Musically too, it’s an assembly of not quite there but powerful quotes from genres and alternative movements of the past. The fucked-up sixties pop thing’s obvious or talked-about enough (put The Microphones Glow Pt. 2, Fennesz’s Endless Summer and Wavvves and you’ve got a sound that captures sixties pop sideways way better than The Shins–are those guys still cool?–or even Animal Collective really) and WAVVES is as much a 90s indie/alt throwback, not-quite throwback and interpreter of Brian Wilson and friends.
Wavvves feels like 90s indie when the sound wasn’t quite so cute and soft and because shit like 120 Minutes or even Beavis & Butthead existed, one didn’t have to clean-up the sound to get the touches of popularity that car commercials and Urban Outfitters compilations now bring about. You’d get some late-night MTV shine and people still bought CDs and “hipsters” cared about mail order and junk. Now, not so much, and it’s why WAVVES’ merging of throwbacks is so fascinating and out-of-step and super-popular.
The best proof of this is the fact that a stack of Wavvves LPs sat at the Durham, North Carolina Urban Outfitters when I was there last week and it seemed jarring because there’s no way they’re sticking the album in their CD shuffle for fear that “Rainbow Everywhere” or “Killer Punx, Scary Demons” might pop-up between MGMT or that N.A.S.A album but they’re selling it anyways. In a sense, WAVVES is radically individual music because it really refuses to occupy any of the relatively marketable genres of indie or alternative music. Not really “noise pop” and certainly not indie pop and not avant-garde noisey enough to satisfy the No Fun Fest crowd…it’s popular music entirely built on its own terms.
And a big part of Williams’ terms involve satire. That’s really the best way to look at the WAVVES project, as satire, just not the knowing, smug Daily Show satire that’s praised on your favorite lifestyle blog, but like, the laughing to keep from crying, implicative kind. “Gun in the Sun”, between grinding guitar and in-the-red backing vocals, shouts “I’m just a guy with nothing to do/I’m just a guy with something to say” basically mocking Roth’s belief that his Peace Studies 101-isms possess actual profundity and taking shots at Williams himself and a whole group of fuck-around because they can kids with guitar and a head full of “you can do anything”s from their Moms.
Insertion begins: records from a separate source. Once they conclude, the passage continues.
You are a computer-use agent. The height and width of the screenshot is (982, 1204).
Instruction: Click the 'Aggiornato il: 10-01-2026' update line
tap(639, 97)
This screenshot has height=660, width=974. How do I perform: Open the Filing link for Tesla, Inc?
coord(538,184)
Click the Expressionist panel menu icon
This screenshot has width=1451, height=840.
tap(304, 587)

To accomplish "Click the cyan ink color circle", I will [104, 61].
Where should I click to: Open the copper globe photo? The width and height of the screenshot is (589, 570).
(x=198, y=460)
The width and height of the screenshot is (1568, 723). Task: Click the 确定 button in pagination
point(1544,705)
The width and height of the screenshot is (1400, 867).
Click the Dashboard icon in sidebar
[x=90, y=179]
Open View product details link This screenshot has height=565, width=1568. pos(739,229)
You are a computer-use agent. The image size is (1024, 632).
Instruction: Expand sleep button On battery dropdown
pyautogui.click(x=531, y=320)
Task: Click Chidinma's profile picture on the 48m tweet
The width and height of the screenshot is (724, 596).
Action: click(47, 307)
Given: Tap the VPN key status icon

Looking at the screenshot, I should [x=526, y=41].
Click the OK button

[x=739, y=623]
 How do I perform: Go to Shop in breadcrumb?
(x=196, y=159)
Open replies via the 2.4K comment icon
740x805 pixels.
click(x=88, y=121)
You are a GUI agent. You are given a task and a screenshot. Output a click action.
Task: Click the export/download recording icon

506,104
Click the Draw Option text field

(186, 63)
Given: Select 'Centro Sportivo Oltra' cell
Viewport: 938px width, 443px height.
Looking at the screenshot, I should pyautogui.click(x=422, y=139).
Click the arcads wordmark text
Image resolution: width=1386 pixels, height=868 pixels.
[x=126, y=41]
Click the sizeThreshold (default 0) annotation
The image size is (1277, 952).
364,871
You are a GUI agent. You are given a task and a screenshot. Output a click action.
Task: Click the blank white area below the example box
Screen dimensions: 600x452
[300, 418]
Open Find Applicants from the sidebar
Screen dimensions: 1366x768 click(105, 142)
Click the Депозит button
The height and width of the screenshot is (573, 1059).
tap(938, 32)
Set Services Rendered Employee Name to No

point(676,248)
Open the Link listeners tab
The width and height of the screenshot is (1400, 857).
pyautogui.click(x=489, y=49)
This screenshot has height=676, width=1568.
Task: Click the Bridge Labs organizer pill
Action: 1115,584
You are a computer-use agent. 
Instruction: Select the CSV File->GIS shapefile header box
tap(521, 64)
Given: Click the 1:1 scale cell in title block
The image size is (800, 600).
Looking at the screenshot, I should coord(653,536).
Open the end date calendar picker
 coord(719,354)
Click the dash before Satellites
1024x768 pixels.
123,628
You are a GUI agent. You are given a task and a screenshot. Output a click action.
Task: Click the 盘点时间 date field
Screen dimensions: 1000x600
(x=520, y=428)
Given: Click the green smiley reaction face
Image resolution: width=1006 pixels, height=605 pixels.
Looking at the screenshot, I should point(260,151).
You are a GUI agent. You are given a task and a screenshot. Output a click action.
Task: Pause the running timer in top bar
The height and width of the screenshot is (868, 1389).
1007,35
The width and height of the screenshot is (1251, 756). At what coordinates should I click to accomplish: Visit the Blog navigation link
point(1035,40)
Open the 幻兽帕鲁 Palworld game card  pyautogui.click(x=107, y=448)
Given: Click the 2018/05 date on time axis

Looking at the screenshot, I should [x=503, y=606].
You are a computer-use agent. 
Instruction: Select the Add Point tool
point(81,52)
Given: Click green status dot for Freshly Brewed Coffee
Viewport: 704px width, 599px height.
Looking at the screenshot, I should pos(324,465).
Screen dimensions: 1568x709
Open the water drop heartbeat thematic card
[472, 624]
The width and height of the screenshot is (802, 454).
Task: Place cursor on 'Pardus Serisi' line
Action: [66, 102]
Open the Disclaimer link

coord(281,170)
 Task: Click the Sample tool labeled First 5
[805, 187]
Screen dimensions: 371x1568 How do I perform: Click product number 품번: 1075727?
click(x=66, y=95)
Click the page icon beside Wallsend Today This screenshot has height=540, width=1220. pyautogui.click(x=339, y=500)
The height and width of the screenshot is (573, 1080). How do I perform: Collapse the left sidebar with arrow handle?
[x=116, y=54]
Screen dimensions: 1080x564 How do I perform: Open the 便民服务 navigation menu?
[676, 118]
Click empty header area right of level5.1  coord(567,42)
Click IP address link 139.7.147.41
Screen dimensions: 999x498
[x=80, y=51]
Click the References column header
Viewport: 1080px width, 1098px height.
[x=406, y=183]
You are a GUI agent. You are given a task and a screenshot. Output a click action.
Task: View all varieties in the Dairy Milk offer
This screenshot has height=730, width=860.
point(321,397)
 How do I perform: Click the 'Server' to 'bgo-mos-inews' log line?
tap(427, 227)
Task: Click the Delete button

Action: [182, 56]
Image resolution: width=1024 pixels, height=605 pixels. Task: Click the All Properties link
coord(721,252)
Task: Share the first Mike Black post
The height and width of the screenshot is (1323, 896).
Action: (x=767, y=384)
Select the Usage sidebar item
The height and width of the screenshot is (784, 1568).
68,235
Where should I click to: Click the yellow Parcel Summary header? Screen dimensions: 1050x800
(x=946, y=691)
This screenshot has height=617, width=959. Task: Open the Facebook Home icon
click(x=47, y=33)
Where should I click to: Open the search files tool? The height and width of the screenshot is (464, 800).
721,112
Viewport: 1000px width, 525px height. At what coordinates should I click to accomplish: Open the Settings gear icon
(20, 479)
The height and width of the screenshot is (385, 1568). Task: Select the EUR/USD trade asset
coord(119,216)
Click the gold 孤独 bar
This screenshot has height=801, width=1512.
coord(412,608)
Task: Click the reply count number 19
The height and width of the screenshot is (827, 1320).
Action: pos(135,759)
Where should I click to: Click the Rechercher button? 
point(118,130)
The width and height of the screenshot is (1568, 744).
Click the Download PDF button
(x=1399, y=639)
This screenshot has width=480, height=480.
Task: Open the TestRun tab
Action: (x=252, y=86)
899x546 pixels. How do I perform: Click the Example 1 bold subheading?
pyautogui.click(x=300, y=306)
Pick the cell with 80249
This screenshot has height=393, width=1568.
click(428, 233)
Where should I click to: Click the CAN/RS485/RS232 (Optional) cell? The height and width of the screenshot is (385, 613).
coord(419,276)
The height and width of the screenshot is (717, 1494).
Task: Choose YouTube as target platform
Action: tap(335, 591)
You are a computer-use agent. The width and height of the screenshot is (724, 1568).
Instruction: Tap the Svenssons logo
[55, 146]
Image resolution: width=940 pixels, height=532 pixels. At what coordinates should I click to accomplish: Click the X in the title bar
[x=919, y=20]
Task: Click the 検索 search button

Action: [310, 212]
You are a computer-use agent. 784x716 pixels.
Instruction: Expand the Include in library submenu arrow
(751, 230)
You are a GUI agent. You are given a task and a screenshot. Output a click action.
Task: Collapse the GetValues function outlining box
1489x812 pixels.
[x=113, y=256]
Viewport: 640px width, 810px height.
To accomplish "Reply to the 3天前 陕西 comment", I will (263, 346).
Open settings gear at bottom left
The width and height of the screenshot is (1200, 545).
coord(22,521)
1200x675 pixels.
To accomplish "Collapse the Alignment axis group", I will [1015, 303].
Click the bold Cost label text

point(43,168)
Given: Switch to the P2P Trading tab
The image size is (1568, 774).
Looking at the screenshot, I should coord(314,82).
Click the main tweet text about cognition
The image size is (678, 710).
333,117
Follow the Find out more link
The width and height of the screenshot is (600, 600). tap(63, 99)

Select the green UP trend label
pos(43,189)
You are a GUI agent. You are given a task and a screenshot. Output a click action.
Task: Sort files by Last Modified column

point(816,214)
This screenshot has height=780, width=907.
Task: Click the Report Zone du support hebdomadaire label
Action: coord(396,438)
Then, “Gun in the Sun” floats away and coming in really, a second or two too soon is “So Bored” which is full of pathos and mocks pathos at the same time. Upon hearing “So Bored” initially, the song sounded great but empty in a Roth-like self-justifying way, but that’s not true at all. It’s convenient to only hear that “I’m so bored” exclamation and ignore the next line, a half-suicidal “Life’s a chore”. Imagine the mockery/investigation of white privilege and “alt” lifestyle of Vampire Weekend but enjoyable and invigorating.
“Bored” is the other voice of suburban Mom, not telling you your special since Kindergarten, but stepping-in at the worst moment to ask what you’re gonna do with your life, bitching about how much your liberal arts college tuition is (but scoffing at state colleges), or expressing angered concern at your lack of up-and-go. Pitchfork was wise to connect Wavvves to the tradition of Blues but that’s a little too sincere for what Williams is doing, and given the joy he exhibits meeting Bun B here or the fact that his Ghost Ramp blog is basically a casual hip-hop blog, he’s doing something closer to rap’s mix of heart-on-the-sleeve despair and Pimp C-esque guffaws at the retardation of self and those around him. WAVVES is out on Fat Possum but would Rap-A-Lot give him a call?